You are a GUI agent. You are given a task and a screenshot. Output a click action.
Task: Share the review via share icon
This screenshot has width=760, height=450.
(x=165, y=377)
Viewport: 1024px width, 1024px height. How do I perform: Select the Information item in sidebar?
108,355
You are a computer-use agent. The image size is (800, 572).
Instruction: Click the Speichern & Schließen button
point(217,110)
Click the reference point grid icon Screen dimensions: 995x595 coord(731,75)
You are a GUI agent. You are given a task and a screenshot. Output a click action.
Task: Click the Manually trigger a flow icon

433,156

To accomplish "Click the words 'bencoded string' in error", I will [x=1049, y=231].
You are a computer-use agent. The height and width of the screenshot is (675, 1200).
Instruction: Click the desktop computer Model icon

.....

### Work instruction
In the data above, how many lines include the word "agent"? Answer with the number only.

### Answer for the task
4